───── Material shown ─────

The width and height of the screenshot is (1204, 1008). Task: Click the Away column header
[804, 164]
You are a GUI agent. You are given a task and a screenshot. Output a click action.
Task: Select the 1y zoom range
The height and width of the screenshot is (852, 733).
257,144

─────

--- Problem to work on ---
Reproduce all of the records above, substituting "screen capture" for every occurrence of "screenshot" and leaving everything else unchanged.

--- Output below ---
The width and height of the screen capture is (1204, 1008). Task: Click the Away column header
[804, 164]
You are a GUI agent. You are given a task and a screen capture. Output a click action.
Task: Select the 1y zoom range
The height and width of the screen capture is (852, 733).
257,144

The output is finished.